Rauff Hakeem made some critical comments. He issued warnings that the
Muslim tsunami
victims required urgent assistance. He said that the Muslims should not
be overlooked or
sidelined in the setting up of a post - tsunami structure. There were
veiled references to
those holding office in the present government being ineffective. As it
became clear that
Muslim aspirations were being overlooked Hakeem called for broader Muslim
unity to
address the issue.Yet Hakeem too was not very effective or forceful in
getting the
hopelessly divided Muslim politicians rally round these views. In short
the mainstream
Muslim poloiticians seemed apathetic.
Some voices among Muslim scribes however were unhappy and alert to what
was
unfolding. Some writers in the Tamil media constantly referred to the
danger of Muslims
being short changed. They urged broader Muslim unity and action over this.
From these
comments by Muslim journalists in the Tamil media one was able to gather
that there
were three schools of thought.
One felt that Muslims will be included in the talks at the appropriate
time. The Muslims
could voice their aspirations then and obtain their rightful place in the
proposed structure
then. The second strand of opinion had a naive almost childlike faith in
Kumaratunga.
She would not let us down and will ensure that we have a proper role, they
felt. Besides
the Muslim secretariat was active on this they believed. The third school
was opposed to
the joint mechanism proposal.
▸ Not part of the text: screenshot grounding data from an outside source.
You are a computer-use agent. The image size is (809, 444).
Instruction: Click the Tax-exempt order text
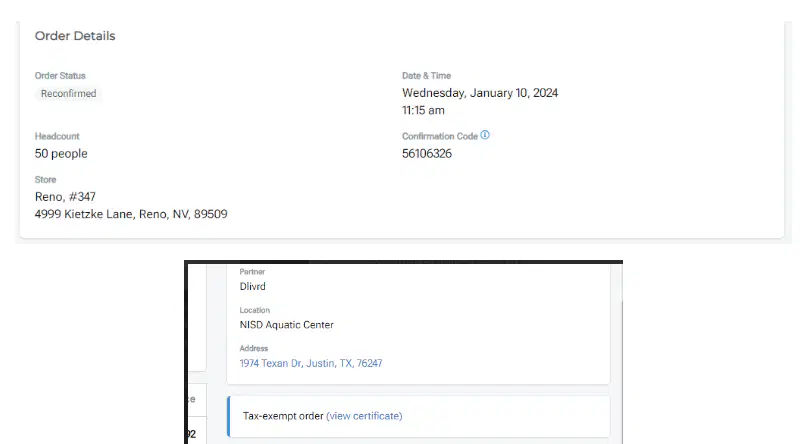click(283, 416)
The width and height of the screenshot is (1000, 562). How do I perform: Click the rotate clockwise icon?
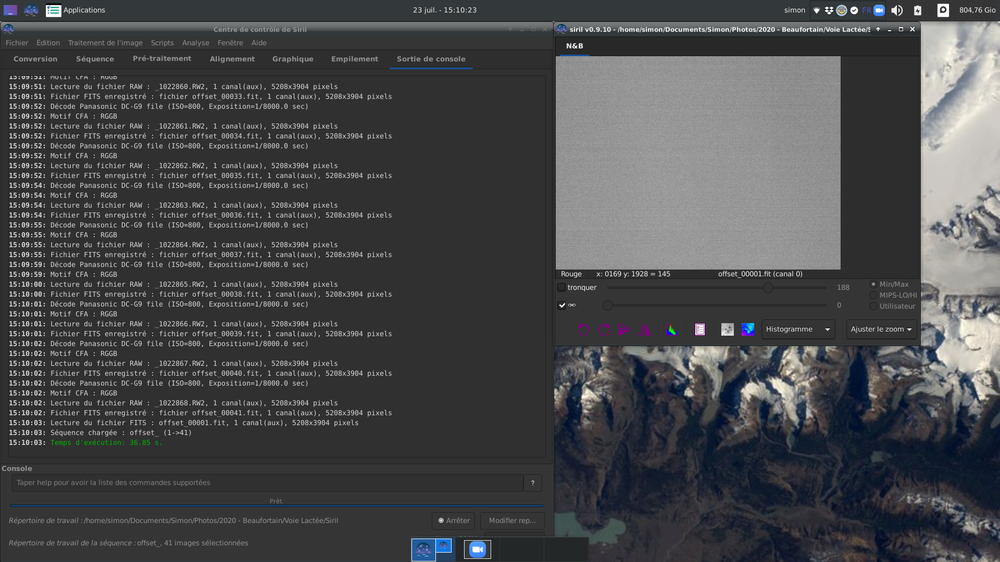pos(604,329)
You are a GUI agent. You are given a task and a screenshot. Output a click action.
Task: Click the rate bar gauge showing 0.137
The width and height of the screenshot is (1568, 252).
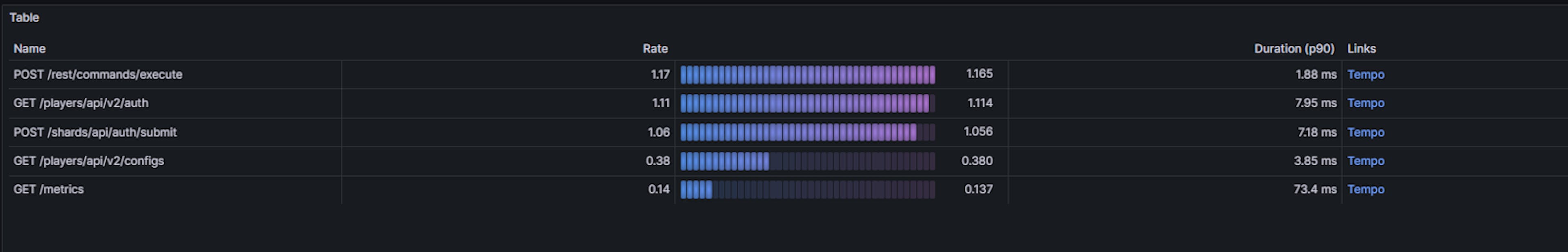pyautogui.click(x=807, y=189)
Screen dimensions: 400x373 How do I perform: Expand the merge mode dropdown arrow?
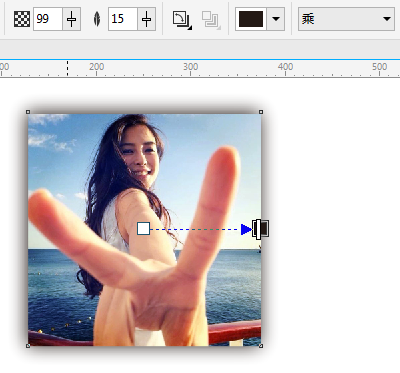[387, 19]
But they felt that the JVP and JHU will
scuttle it. Why fret
over something that was not going to see the light of day? was their
viewpoint.
As a result of all this practically very little was done by mainstream
Muslim politicians over
securing a proper place for Muslims in the post - tsunami scheme of
things. The hapless
Muslim victims of tsunami were seething at the slow and tardy progress of
relief and
reconstruction. The 200 metre limit for the N- E as opposed to the lesser
limits for the
South was seen as blatant discrimination. The lack of available land was
another
drawback. The state media kept churning out propaganda about how the South
was
"progressing" in tsunami reconstruction.
This perception that the South was progressing in contrast to the
languishing East fuelled
much resentment among ordinary Muslim victims of the tsunami. Many
demonstrations
protesting the slow and discriminatory treatment were held. The most
notable being in
Maruthamunai where the affected people turned up in huge numbers. An
unusually lsrge
number of Muslim women participated. This indicated the extent of feelings
among even
the generally "conservative" Muslim women. Even as these feelings of
desperation grew
among affected Muslims the powers that be seemed unconcerned. The
indifferent
conduct of Athaullah being a striking example.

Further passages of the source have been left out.